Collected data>

----------------------------------------

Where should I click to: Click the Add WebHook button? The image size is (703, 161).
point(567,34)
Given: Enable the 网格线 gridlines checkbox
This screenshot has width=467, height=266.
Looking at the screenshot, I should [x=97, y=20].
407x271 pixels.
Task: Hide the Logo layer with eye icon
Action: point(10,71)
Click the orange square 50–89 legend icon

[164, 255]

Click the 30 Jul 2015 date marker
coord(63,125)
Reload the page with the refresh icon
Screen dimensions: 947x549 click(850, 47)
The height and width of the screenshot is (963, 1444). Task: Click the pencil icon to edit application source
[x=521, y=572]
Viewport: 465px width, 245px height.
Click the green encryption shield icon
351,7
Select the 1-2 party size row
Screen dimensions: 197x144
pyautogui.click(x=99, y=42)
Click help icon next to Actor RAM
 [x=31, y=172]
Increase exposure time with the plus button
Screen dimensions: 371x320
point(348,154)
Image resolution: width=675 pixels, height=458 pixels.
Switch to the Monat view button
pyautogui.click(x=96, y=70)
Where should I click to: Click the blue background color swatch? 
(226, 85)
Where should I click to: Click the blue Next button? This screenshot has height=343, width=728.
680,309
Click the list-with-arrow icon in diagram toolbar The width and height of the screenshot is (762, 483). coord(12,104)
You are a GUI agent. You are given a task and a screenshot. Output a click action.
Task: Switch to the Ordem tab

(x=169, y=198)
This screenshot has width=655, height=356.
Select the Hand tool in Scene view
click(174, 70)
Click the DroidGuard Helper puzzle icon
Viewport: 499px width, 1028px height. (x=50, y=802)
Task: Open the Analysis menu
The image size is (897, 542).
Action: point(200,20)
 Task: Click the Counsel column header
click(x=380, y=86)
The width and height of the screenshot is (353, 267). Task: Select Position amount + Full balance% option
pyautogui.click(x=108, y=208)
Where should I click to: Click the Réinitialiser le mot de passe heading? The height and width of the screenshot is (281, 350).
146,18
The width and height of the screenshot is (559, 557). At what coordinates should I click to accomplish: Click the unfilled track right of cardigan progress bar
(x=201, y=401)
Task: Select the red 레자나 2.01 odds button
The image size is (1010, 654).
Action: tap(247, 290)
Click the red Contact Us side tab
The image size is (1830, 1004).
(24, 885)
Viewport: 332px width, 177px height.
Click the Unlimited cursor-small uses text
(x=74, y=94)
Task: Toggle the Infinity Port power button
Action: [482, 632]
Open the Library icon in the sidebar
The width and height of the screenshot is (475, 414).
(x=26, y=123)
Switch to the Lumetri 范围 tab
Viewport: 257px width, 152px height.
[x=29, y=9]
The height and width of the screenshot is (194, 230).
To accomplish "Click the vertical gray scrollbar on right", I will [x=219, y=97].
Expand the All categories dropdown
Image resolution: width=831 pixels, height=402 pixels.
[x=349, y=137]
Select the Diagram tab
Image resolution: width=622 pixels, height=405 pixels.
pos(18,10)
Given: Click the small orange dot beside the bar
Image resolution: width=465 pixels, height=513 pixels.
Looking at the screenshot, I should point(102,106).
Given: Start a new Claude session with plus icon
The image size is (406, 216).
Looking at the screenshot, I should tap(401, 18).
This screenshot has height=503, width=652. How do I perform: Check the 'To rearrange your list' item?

----------------------------------------

WORK ORDER>
How many lines in the records above contain the word "plus"? Answer with the number alone.

SOLVED PROBLEM>
2